One question that arises is, who will provide all this education and training? A number of people have advocated that it be carried out by community colleges. A recent article in Healthcare IT News interviewed two people, a health insurance company executive and a president of a community college association, who advocated for community colleges to play that role.

In a rebuttal commentary, however, I replied that I was not so sure. There is no doubt that plenty of jobs in health IT will be for those educated in community colleges, such as the "informatics technicians" noted in a recent CNN posting about "emerging jobs poised for growth." But this is in distinction to the emerging clinical informatics role, which requires a combination of understanding the clinical environment and its workflows, ability to use advanced information analysis (more so than IT or computer science skills), and a myriad of business and soft skills. As the director of an informatics graduate program, I acknowledge my bias, but I advocated in my commentary that these programs, slightly re-orienting and focusing their curricula, may be better suited for training up this workforce. Since the proposed training must necessarily be short-term, I noted in my commentary that we are re-configuring our Graduate Certificate program into a 6-month program when pursued as a full-time student.

One line of evidence supporting my view comes from the Health IT Compensation Survey (Vendome, 2009). This year's survey features a wealth of data that goes way beyond compensation, and provides an interesting synopsis of the job functions and educational backgrounds of a wide variety of people who work in the industry. They segment those they survey into job setting (i.e., hospital, company, etc.), and across every segment, they subdivide people into leadership, clinical, and non-clinical positions.

Those in hospitals make up the largest segment in the survey, so I will focus on them. Among the leaders, 18% have doctoral or professional degrees, 48% have master's degrees, and all but 4% of the rest have bachelor's degrees.

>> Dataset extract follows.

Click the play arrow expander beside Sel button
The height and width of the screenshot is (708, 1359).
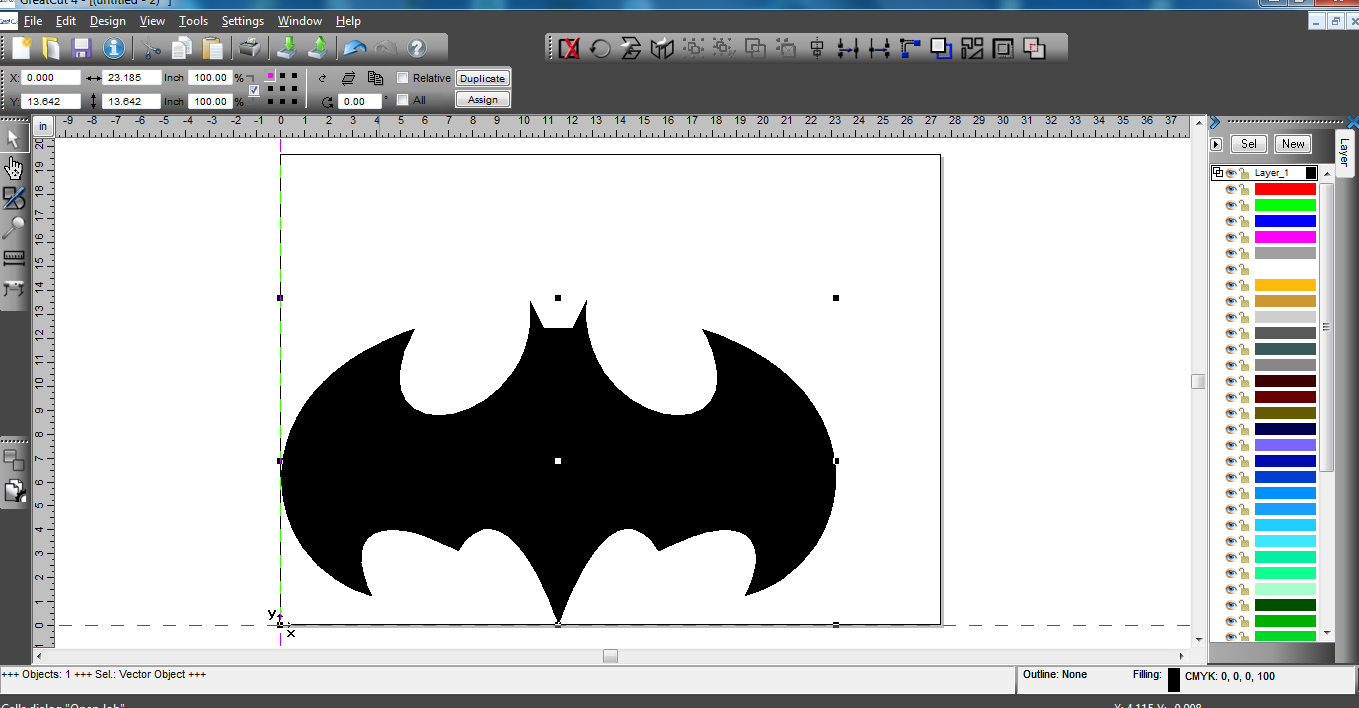(x=1216, y=144)
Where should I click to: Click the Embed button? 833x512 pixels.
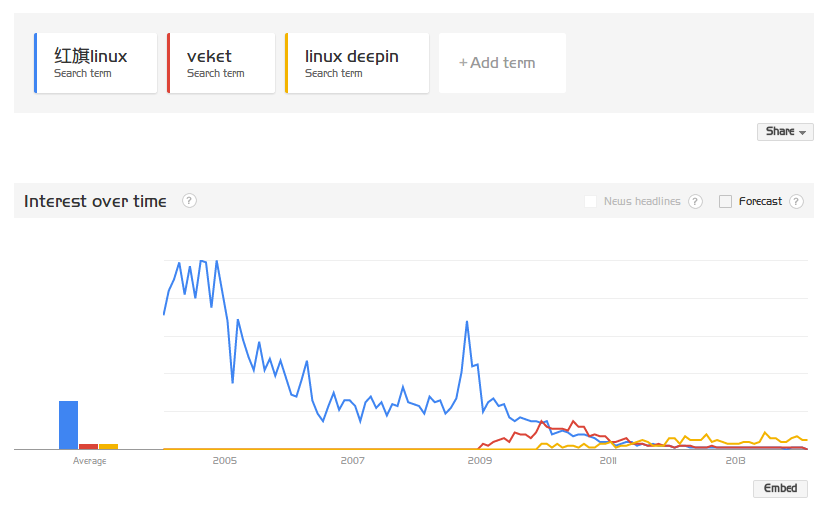coord(780,489)
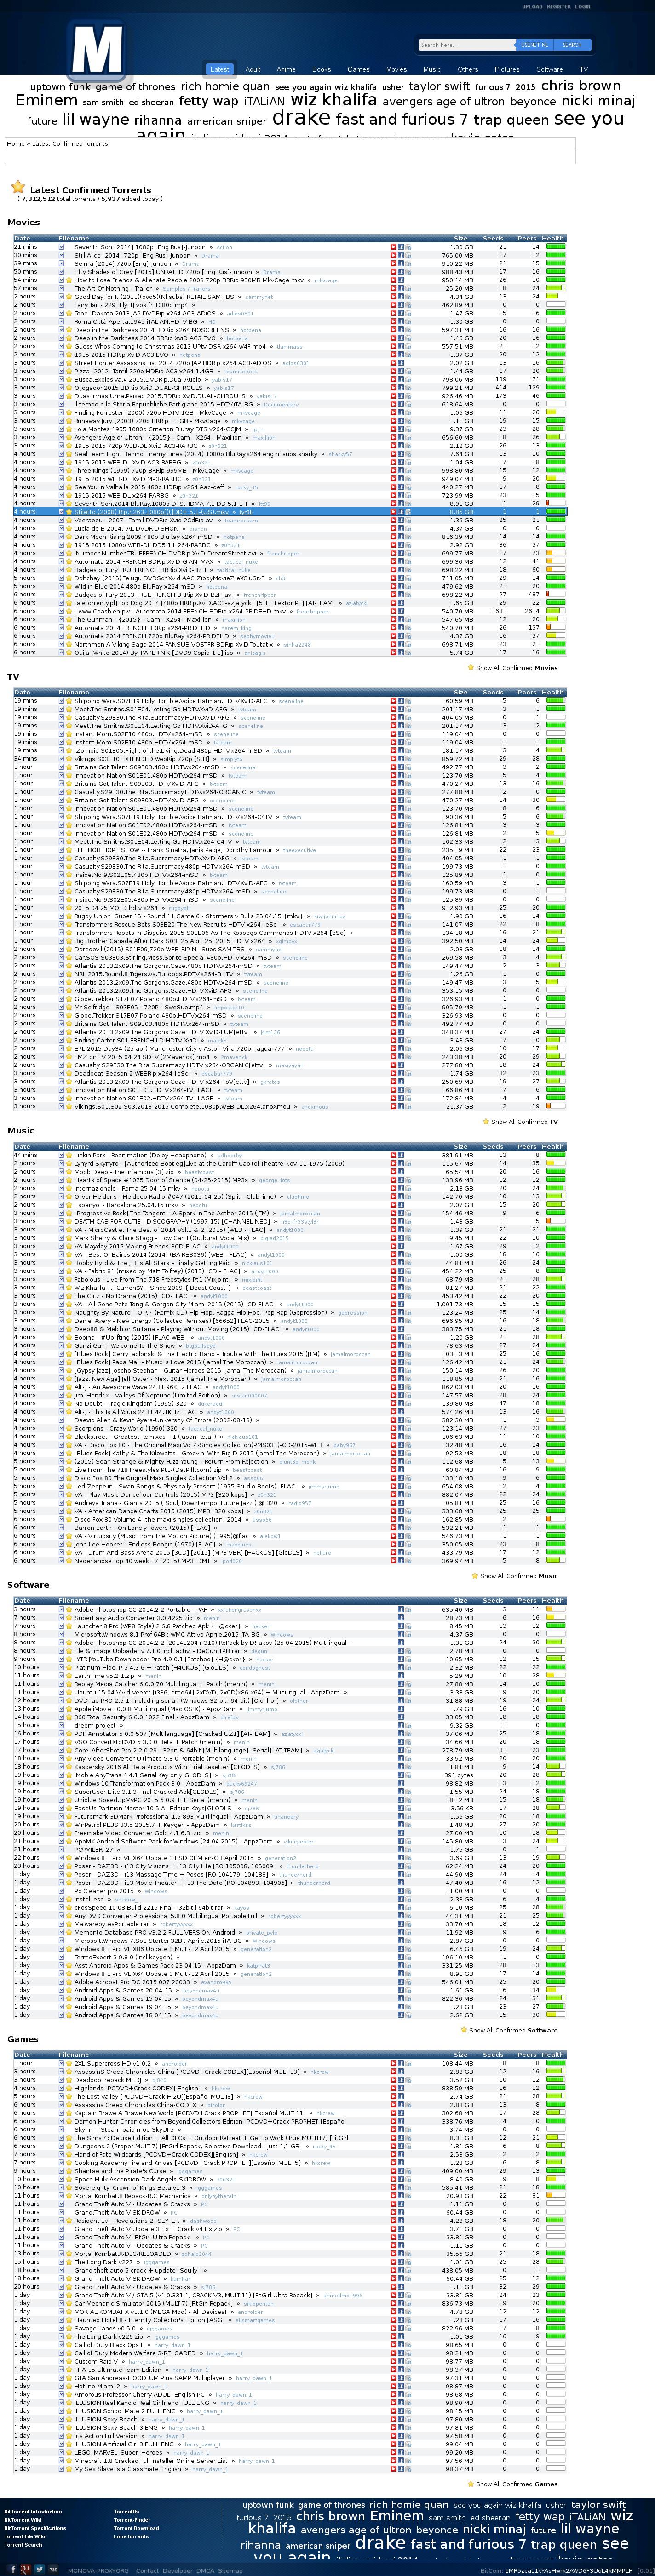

They subdivide the clinical and non-clinical professionals into "high authority" and "low authority." The breakdown of degrees within these groups is:
  • Clinical/High Authority: 34% have doctoral or professional degrees, 29% have master's degrees, and 30% have bachelor's degrees
  • Clinical/Low Authority: 20% have doctoral or professional degrees, 31% have master's degrees, and 35% have bachelor's degrees
  • Non-Clinical/High Authority: 1% have doctoral or professional degrees, 36% have master's degrees, and 38% have bachelor's degrees
  • Non-Clinical/Low Authority: 1% have doctoral or professional degrees, 24% have master's degrees, and 51% have bachelor's degrees
Clearly a majority of health IT professionals, especially those with clinical roles, have at least a bachelor's degree, and many have more. This is not surprising, as effective training for health IT requires expertise in the clinical environment, IT and information skills, and the ability to work with people in organizations. As I note in my commentary, that is a tall order for any educational program, let alone a two-year associate degree.

I do realize that community colleges play a strong role in rapidly adapting to skills needs in communities, and that many of their students are those who have bachelor's or even graduate degrees and return to attain new skills. And there is no question that some of the jobs in health IT will require the kinds of skills that community colleges already teach, such as those in pure IT. I acknowledge that the person hired to harden a server to prevent its security from being compromised probably does not need courses in change management. But many others who work in health IT do!

The reality is that few community colleges have expertise on their faculty in clinical informatics, which is not the mere addition of computer science, health information management, and health care courses as many seem to think. Informatics is what arises at the unique intersection of those areas, and the expertise for teaching it currently resides mostly in graduate-level informatics programs.